-- Directions --
Copy everything from "Task: Click the shield" down to "Action: (23, 125)", swapping "avatar" for "profile" and changing nothing else.

-- Data provided --
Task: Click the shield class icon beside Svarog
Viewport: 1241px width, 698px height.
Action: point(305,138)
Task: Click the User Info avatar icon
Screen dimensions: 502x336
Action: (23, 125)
* * *
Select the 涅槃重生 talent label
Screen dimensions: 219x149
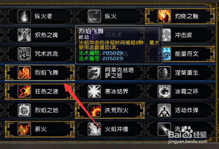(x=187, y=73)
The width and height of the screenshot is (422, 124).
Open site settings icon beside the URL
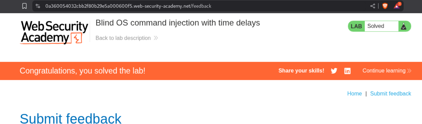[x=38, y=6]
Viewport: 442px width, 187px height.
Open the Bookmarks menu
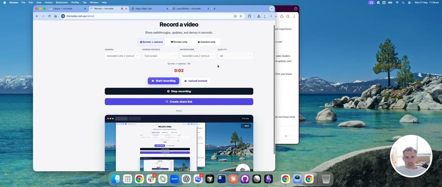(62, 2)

-- Answer --
Task: Click the shield class icon beside Svarog
Viewport: 1241px width, 698px height.
Action: point(305,138)
Task: Click the User Info profile icon
Screen dimensions: 502x336
Action: (23, 125)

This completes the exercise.